Intel Core i7-9700K Coffee Lake 8-Core 3.6 GHz (4.9 GHz Turbo) LGA 1151 (300 Series) 95W BX80684I79700K Desktop Processor Intel UHD Graphics 630

AMD RYZEN 5 3600X 6-Core 3.8 GHz (4.4 GHz Max Boost) Socket AM4 95W 100-100000022BOX Desktop Processor


any thoughts would be nice. thanks
 
You don't really do much on your PC from what you're telling us.
So that means an i5 should be enough also. Do you work on your PC or anything else? Cause it seems to me you are wasting money for something you will never use unless you suddenly find a game you like.

I mean theoretically the new Ryzen has PCI-E 4 but then again it also heats up like an oven.

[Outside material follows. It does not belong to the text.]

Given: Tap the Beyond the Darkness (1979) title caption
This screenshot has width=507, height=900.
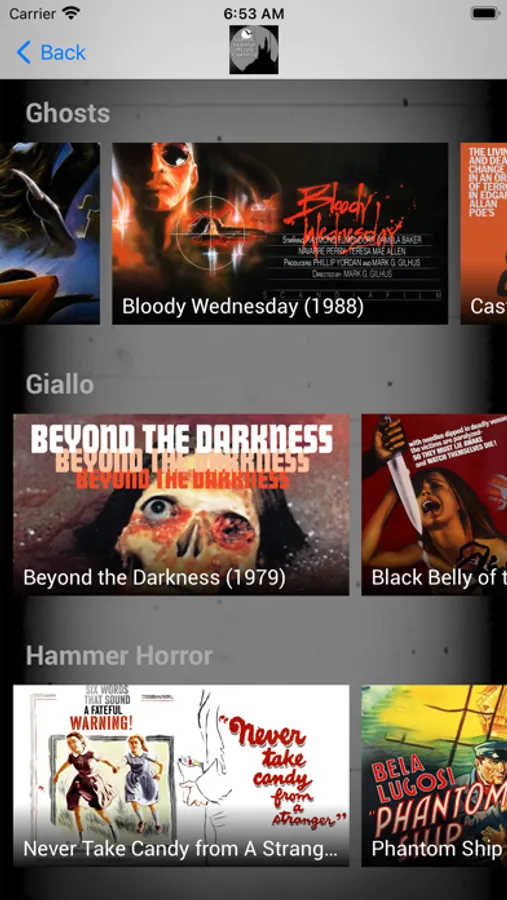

It's new tech and untested by normal consumers like the Intel is. For years and years and years. That's also why I went for 8700k rather than 9700k since it was still new back then and the differences aren't as huge as in the case of Ryzen gen 1,2,3 or GPU releases.

So unless you plan on changing the way you play or think and do other stuff, even an older Intel is good enough. Theoretically you are more future proof with a new system but then again, you don't really care about that and my old TW games ran perfectly fine with my old 4770k (until they ruined the game using garbage 10 years old models for units in all their TW titles making the game look ugly as hell even on maximum settings but that's another issue).

And if you ever plan to overclock, I do not recommend the AMD either. It's hard to do, doesn't work that well, you need specific RAM speeds etc etc. With my old and new Intel, I just set the value I wanted in bios, done.
Performance wise in gaming the two are pretty close nowadays, Intel is still better overall, but the margin is so small it doesn't matter.

So in the end it's all about how much money do you want to spend, you could get a 8700k easily on sale and it's kinda the same thing, but maybe much cheaper since the motherboards will also be on sale. If you do not do any workloads at all and don't run 100 apps you can even get the 8600k.
 
You don't really do much on your PC from what you're telling us.
So that means an i5 should be enough also. Do you work on your PC or anything else? Cause it seems to me you are wasting money for something you will never use unless you suddenly find a game you like.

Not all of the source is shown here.